*Your assignment*: Without the pictures, set down every record below exactly as it reads.
____
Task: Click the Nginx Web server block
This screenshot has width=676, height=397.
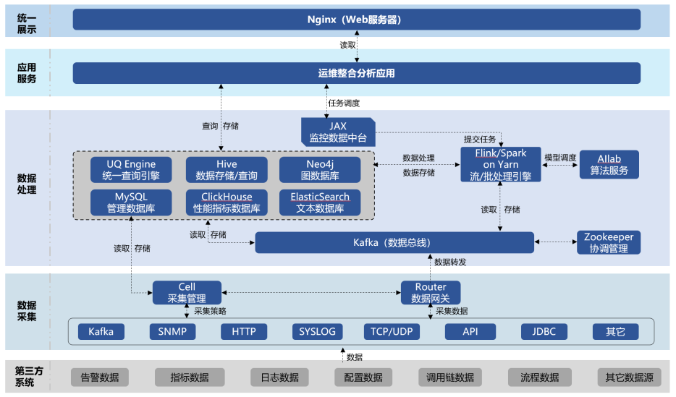Action: coord(356,20)
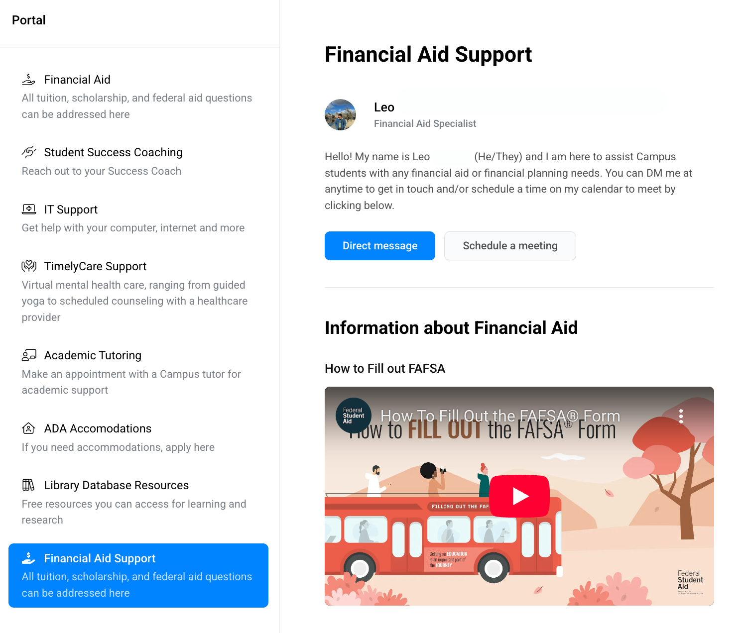Open the IT Support menu entry
The image size is (743, 633).
[138, 218]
____
*Answer below*:
Task: Click the Nginx Web server block
This screenshot has width=676, height=397.
Action: coord(356,20)
Open the IT Support menu entry
The image size is (743, 633).
[138, 218]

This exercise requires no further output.